The required result is each line of the entries below containing the string "جدید".

> _DATA_:
^^^^^^^^^^^^^^^^
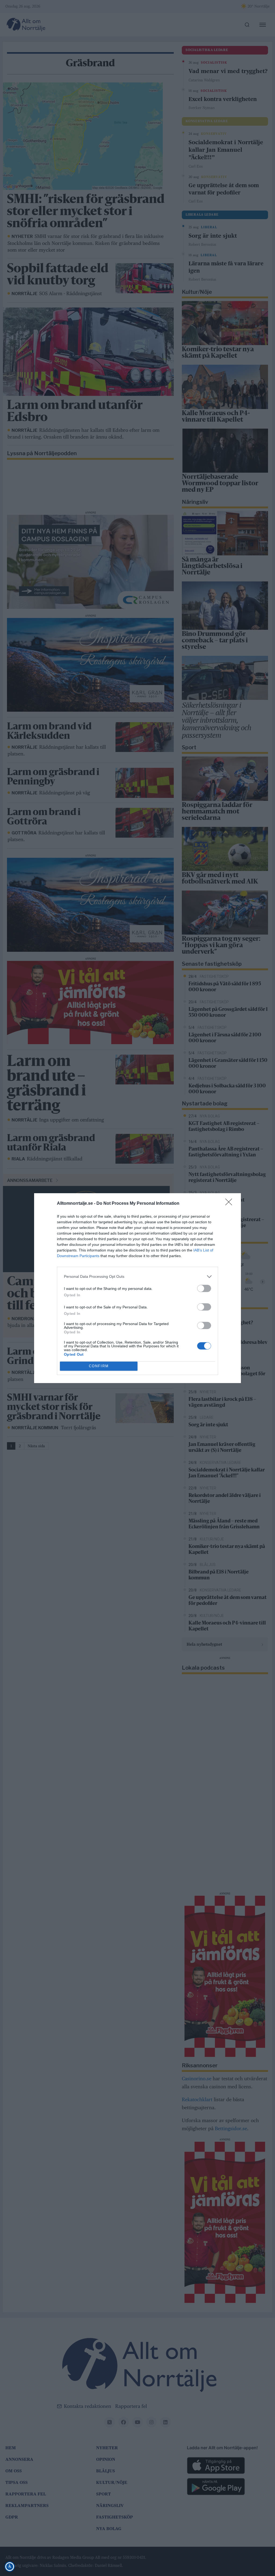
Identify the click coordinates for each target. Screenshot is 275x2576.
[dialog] (137, 1288)
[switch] (204, 1288)
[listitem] (137, 1276)
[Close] (230, 1204)
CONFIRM (99, 1366)
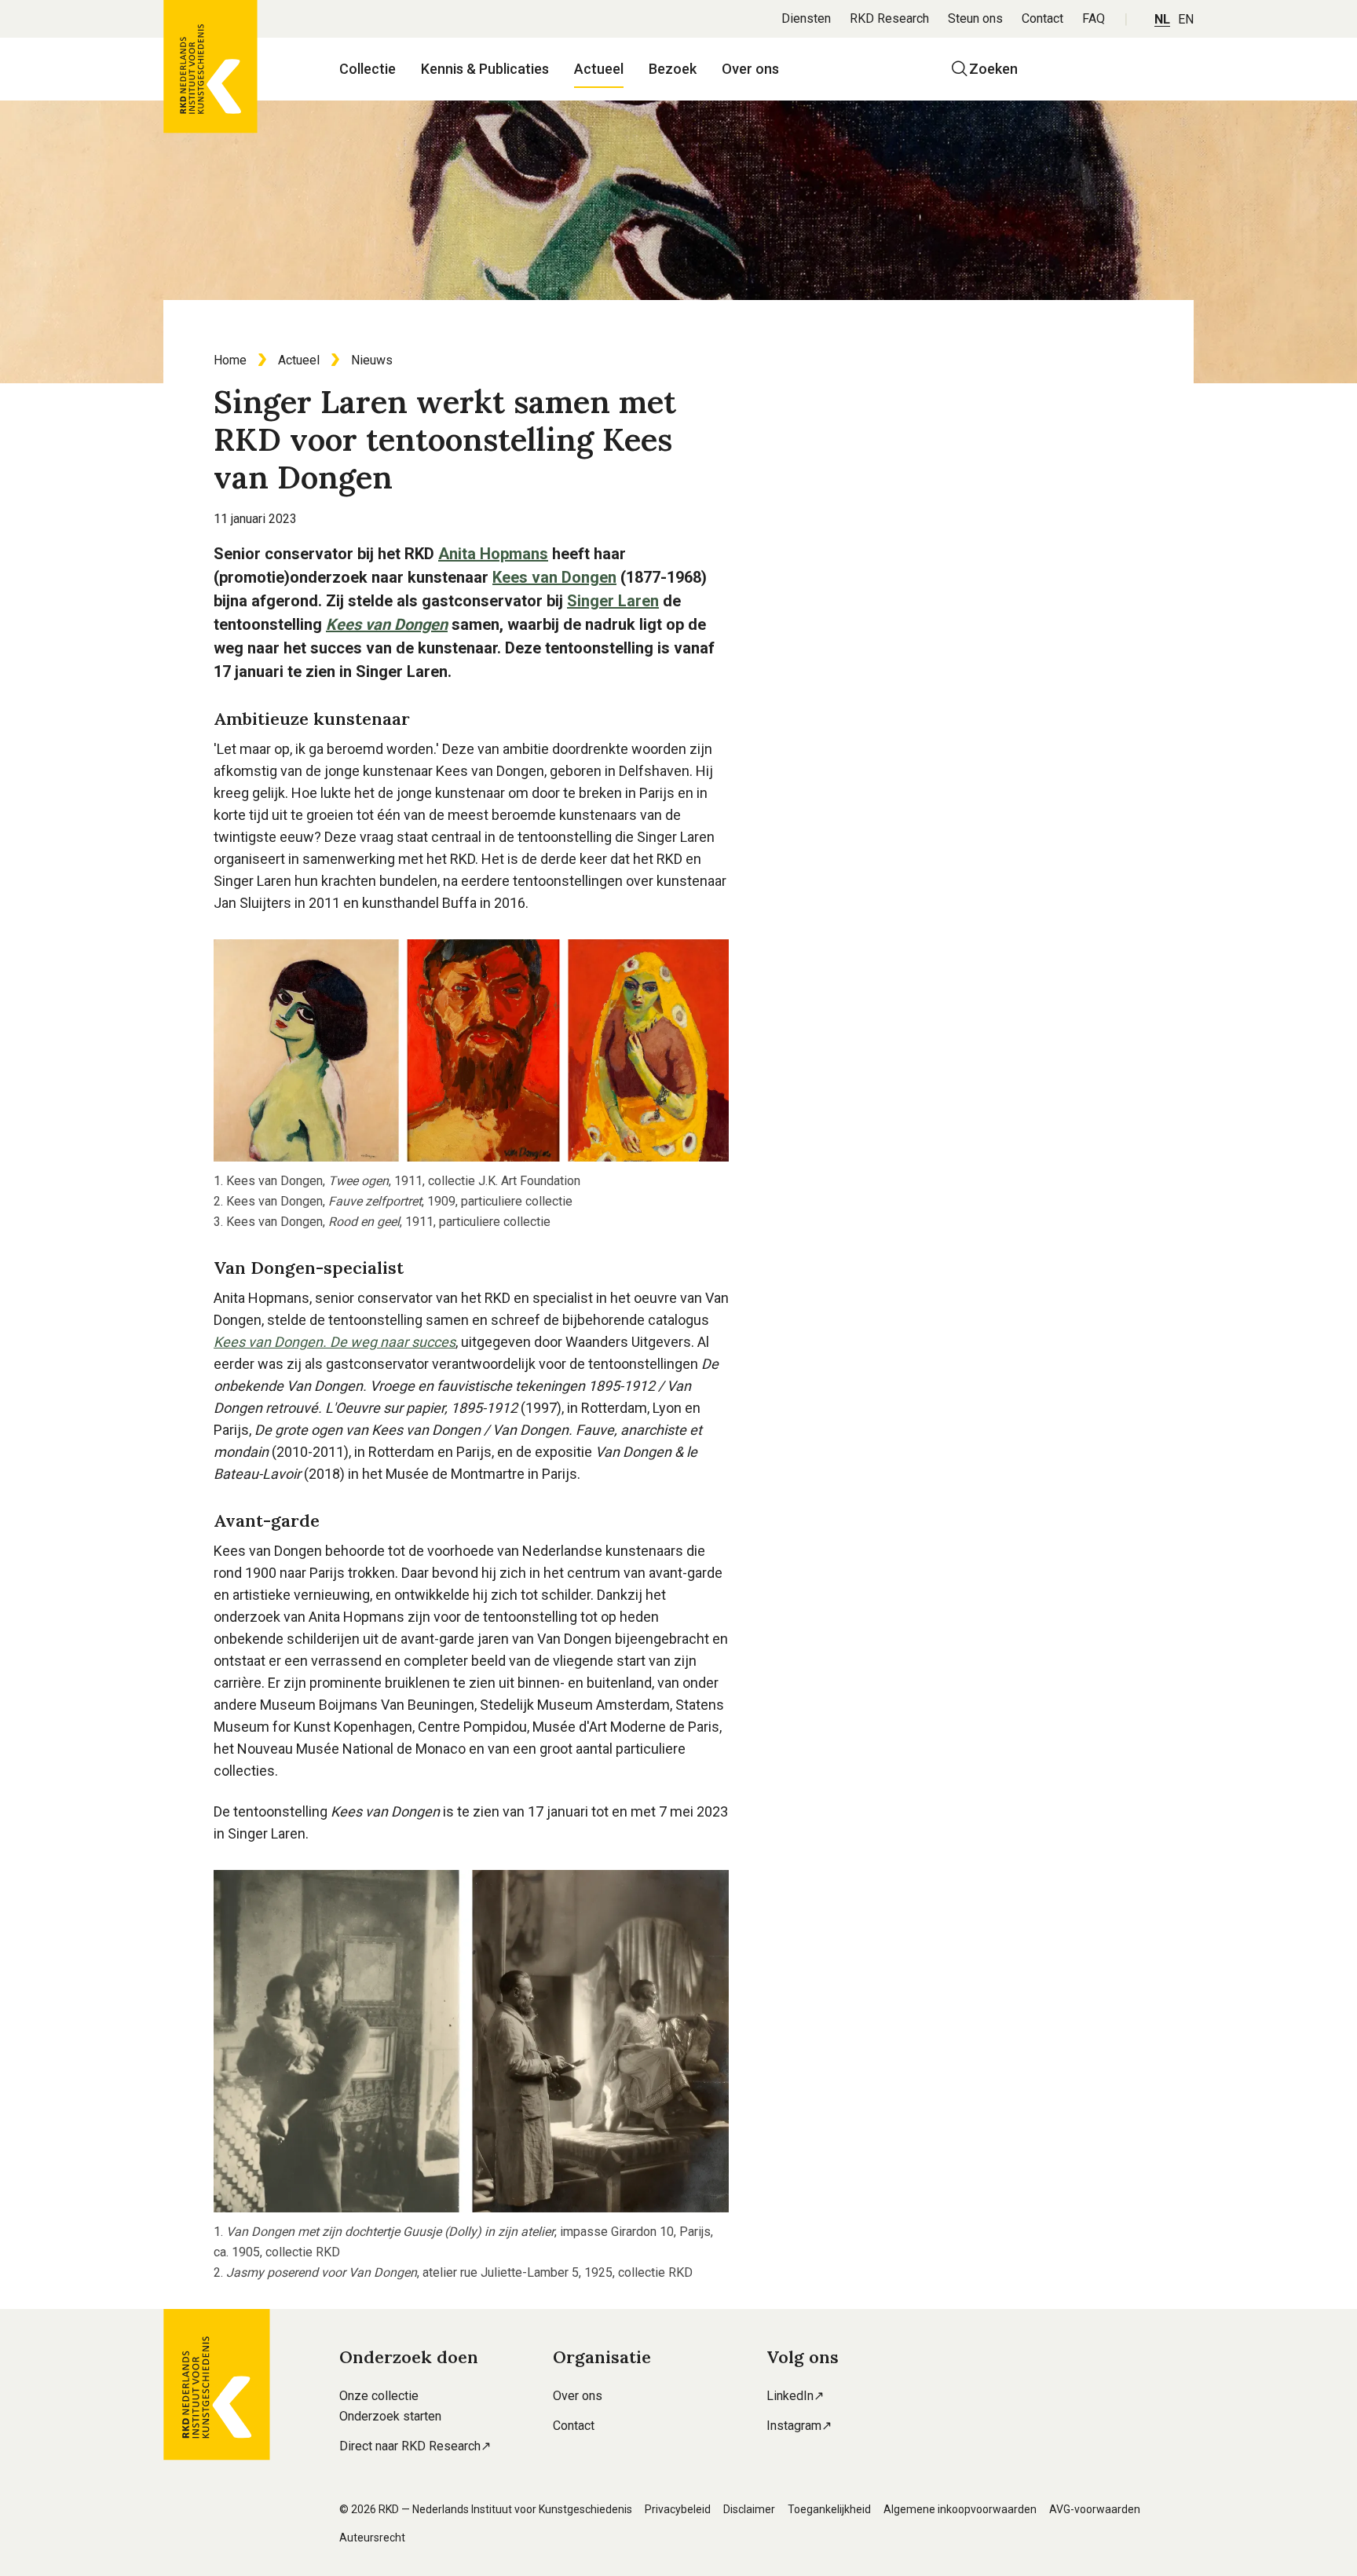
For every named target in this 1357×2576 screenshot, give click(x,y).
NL (1162, 19)
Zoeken (993, 68)
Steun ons (975, 18)
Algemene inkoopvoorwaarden (960, 2509)
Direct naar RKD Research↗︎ (415, 2446)
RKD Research (889, 18)
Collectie (367, 68)
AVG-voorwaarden (1094, 2509)
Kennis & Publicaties (485, 68)
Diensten (806, 18)
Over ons (750, 68)
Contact (1042, 18)
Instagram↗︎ (799, 2425)
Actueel (599, 68)
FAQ (1093, 18)
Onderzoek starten (390, 2416)
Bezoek (673, 68)
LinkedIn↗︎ (795, 2395)
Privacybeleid (678, 2509)
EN (1186, 19)
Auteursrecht (372, 2537)
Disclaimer (749, 2509)
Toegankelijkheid (829, 2509)
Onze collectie (379, 2395)
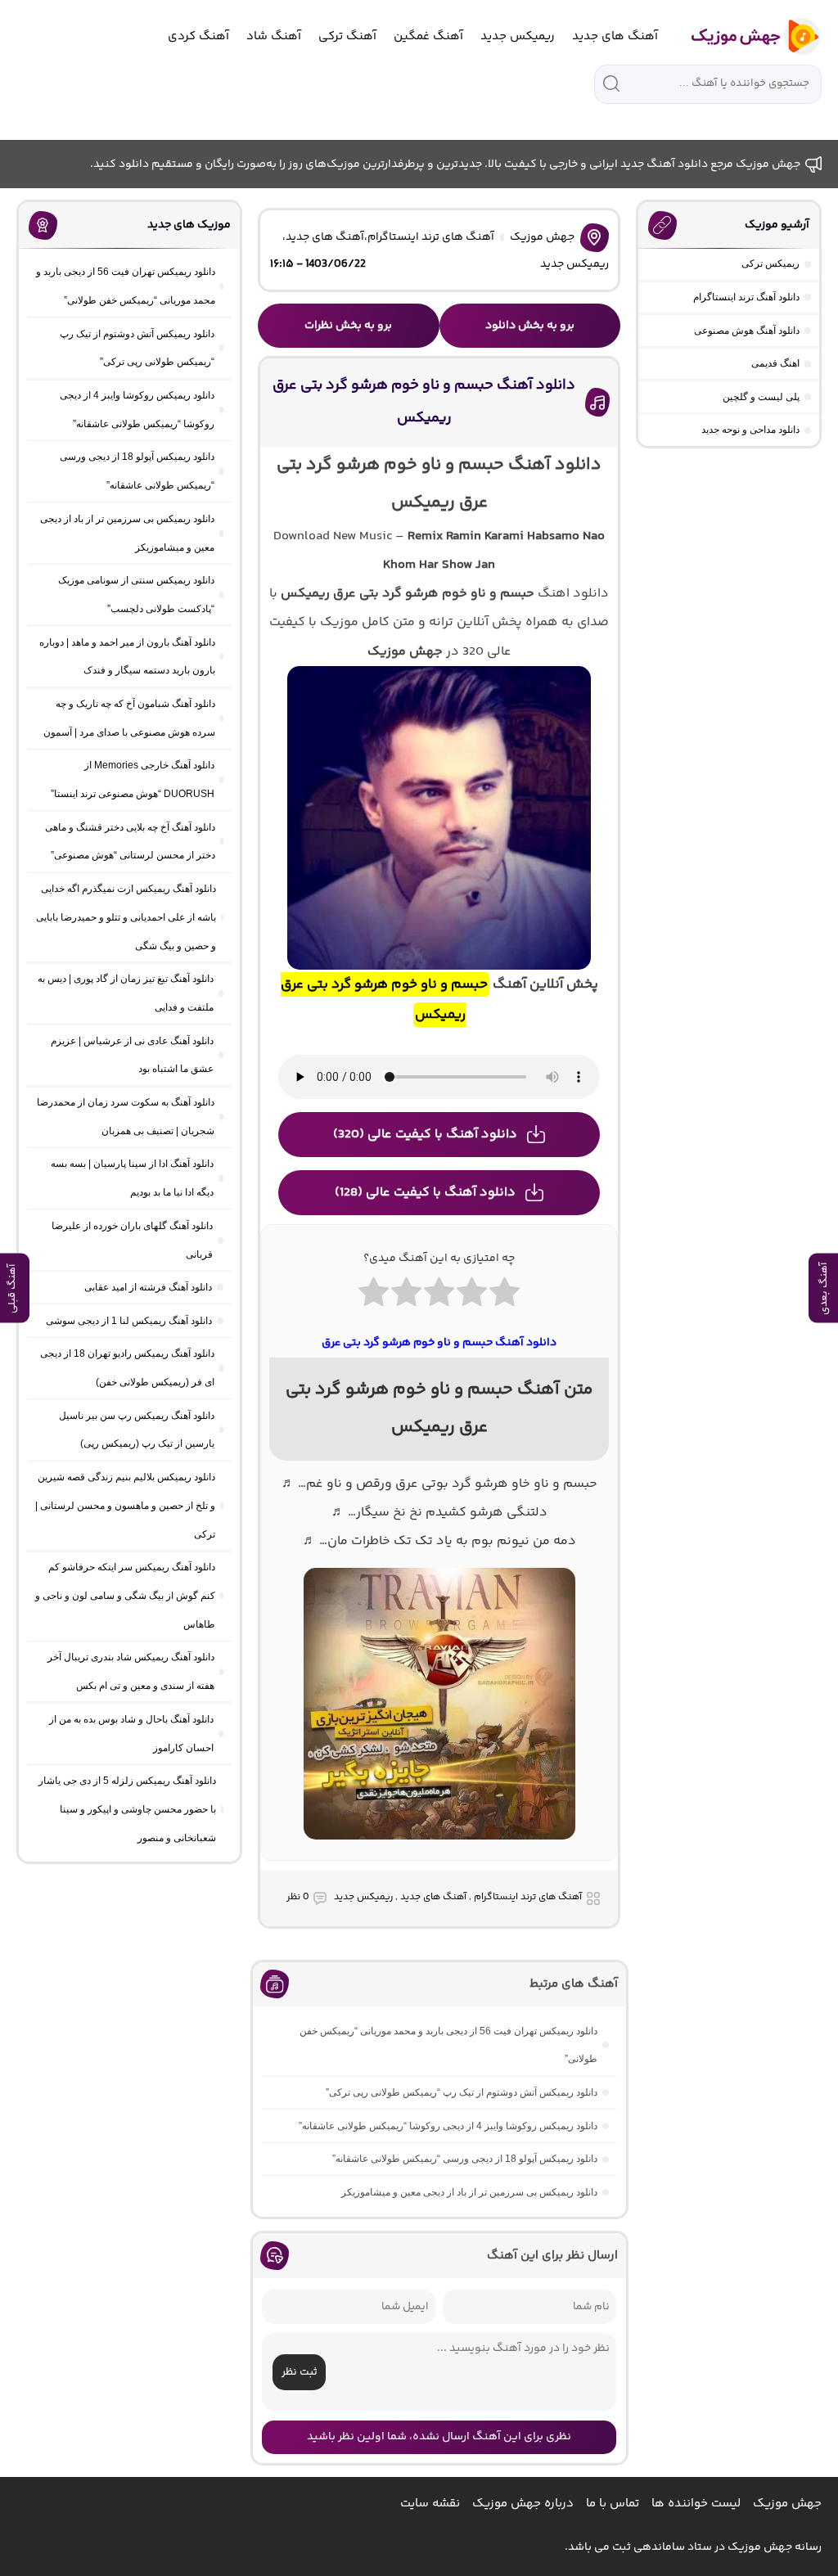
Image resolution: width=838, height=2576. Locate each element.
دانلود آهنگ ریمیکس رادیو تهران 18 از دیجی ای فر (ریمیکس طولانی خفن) (127, 1368)
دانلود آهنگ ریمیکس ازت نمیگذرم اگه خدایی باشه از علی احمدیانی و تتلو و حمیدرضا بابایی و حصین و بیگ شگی (126, 917)
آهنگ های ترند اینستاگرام (430, 237)
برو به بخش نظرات (348, 326)
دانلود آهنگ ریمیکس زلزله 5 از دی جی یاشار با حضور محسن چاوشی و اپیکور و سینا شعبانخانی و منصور (127, 1809)
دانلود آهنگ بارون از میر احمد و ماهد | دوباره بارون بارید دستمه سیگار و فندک (127, 657)
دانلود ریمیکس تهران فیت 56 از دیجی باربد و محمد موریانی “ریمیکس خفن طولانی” (448, 2045)
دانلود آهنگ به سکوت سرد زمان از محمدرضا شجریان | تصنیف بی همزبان (125, 1117)
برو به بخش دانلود (529, 326)
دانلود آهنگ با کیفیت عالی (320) (425, 1134)
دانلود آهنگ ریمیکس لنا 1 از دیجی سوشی (129, 1320)
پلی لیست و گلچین (761, 397)
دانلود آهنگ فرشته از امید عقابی (148, 1287)
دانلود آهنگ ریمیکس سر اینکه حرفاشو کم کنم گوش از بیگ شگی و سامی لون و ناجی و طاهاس (125, 1595)
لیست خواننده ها (696, 2503)
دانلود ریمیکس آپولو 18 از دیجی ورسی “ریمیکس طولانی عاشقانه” (464, 2158)
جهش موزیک (542, 237)
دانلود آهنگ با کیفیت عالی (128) (425, 1192)
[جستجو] (611, 83)
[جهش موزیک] (744, 36)
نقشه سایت (430, 2503)
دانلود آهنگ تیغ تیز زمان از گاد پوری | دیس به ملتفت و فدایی (126, 993)
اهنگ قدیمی (775, 363)
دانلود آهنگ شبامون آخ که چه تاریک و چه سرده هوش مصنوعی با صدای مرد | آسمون (129, 718)
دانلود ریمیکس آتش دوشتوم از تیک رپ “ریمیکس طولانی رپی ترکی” (461, 2092)
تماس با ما (612, 2503)
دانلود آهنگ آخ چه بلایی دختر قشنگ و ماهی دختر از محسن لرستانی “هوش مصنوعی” (130, 842)
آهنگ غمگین (428, 36)
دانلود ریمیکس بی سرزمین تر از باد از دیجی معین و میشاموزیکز (469, 2192)
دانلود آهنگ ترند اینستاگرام (746, 297)
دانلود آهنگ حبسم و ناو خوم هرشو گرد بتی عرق (439, 1343)
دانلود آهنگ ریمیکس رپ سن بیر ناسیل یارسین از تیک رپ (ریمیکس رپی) (136, 1430)
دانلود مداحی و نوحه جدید (750, 429)
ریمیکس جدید (517, 36)
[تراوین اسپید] (439, 1849)
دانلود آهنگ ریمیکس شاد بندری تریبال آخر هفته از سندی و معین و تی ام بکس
^^^^^^^^^^^^^^^^
> _EXPECTED ANSWER_:
دانلود مداحی و نوحه جدید (750, 429)
ریمیکس جدید (517, 36)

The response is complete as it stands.